Proof: Let Q be a point on XY.
Connect OQ.
Suppose it touches the circle at R.
Hence,
OQ > OR
OQ > OP (as OP = OR, radius).
The same will be the case for all other points on the circle.
Hence, OP is the smallest line that connects XY.
Thus, OP is the smallest line that connects XY, and the smallest line is perpendicular.
∴ OP ⊥ XY
Note:
1. By the theorem above, we can also conclude that at any point on a circle, there can be one and only one tangent.
2. The line containing the radius through the point of contact is also sometimes called the ‘normal’ to the circle at the point.
Example 1: In the given figure, O is the centre of a circle, AB is a chord and AT is the tangent at A. If ∠AOB = 100°, then calculate ∠BAT.
Solution:
∠1 = ∠2
∠1 + ∠2 + 100° = 180°
∠1 + ∠1 = 80°
⇒ 2∠1 = 80°
⇒ ∠1 = 40°
∠1 + ∠BAT = 90°
∠BAT = 90° – 40° = 50°
1. There is no tangent to a circle passing through a point lying inside the circle.
If a point lies inside a circle, any line passing through that point will intersect the circle at two points and is called a secant.

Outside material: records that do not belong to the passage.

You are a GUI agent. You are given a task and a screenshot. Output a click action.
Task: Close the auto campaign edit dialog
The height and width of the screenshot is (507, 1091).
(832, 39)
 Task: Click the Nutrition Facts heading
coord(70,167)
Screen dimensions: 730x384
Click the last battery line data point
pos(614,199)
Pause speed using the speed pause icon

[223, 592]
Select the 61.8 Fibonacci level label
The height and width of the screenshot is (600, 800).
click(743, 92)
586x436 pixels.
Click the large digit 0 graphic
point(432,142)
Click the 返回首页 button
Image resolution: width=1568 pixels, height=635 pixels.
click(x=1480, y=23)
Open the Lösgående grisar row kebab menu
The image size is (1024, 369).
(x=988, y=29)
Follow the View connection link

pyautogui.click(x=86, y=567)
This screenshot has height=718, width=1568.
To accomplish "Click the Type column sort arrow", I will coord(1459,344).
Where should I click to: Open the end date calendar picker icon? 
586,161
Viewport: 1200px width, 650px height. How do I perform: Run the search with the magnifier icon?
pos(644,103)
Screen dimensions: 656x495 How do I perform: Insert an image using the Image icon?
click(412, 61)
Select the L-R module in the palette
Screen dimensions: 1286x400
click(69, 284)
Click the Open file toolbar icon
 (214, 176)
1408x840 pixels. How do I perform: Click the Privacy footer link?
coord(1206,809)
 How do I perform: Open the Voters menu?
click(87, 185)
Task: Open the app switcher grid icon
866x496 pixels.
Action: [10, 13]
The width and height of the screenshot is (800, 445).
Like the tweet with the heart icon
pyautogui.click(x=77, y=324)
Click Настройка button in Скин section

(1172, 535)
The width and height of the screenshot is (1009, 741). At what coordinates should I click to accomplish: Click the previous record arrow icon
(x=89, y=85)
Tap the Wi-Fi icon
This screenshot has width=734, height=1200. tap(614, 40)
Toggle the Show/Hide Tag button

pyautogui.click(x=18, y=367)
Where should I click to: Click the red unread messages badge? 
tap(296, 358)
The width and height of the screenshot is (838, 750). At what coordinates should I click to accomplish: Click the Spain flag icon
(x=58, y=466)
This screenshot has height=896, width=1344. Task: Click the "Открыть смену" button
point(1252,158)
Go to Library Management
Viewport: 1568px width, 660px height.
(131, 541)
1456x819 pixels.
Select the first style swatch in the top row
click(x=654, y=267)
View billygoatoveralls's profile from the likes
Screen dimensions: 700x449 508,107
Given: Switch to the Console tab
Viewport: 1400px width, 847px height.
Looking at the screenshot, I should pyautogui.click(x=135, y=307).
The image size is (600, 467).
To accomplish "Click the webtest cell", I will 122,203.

Therefore, it is not possible to draw a tangent to a circle that passes through a point inside the circle.
2. There is one and only one tangent to a circle passing through a point lying on the circle.
When a point lies on the circle, there is exactly one tangent to a circle that passes through it.
3. There are exactly two tangents to a circle through a point lying outside the circle
If a point is located outside of a circle, then there exist exactly two tangents that can be drawn to the circle passing through the point.
To define the length of a tangent from a point (P) to a circle, we measure the distance from the external point P to the point of tangency "I" on the circle. This distance is known as the tangent length (PI).
The lengths of tangents drawn from an external point to a circle are equal.
Given:
Let the circle be with center O, and P be a point outside the circle.
PQ and PR are two tangents to the circle intersecting at points Q and R respectively.
To prove:
Lengths of tangents are equal, i.e., PQ = PR.
Construction:
Join OQ, OR, and OP.
Proof:
As PQ is a tangent,
OQ ⊥ PQ
(Tangent at any point of a circle is perpendicular to the radius through the point of contact).
So, ∠OQP = 90°
Hence, ΔOQP is a right triangle.
Similarly,
PR is a tangent,
& OR ⊥ PR
(Tangent at any point of a circle is perpendicular to the radius through the point of contact).
So, ∠ORP = 90°
Hence, ΔORP is a right triangle.
Using Pythagoras theorem:
(Hypotenuse)² = (Height)² + (Base)²
In right-angled triangle ΔOQP:
OP² = PQ² + OQ²
OP² − OQ² = PQ²
PQ² = OP² − OQ² …(1)
In right-angled triangle ΔORP:
OP² = PR² + OR²
OP² = PR² + OQ² (As OQ = OR, both are radii)
OP² − OQ² = PR²
PR² = OP² − OQ² …(2)
Note:
1. The theorem can also be proved by using the Pythagoras Theorem as follows:
PA2 = OP2 – OA2 = OP2 – OB2 = PB2 (As OA = OB) which gives PA = PB.
2. Note also that ∠ OPA = ∠ OPB. Therefore, OP is the angle bisector of ∠ APB,i.e., the centre lies on the bisector of the angle between the two tangents.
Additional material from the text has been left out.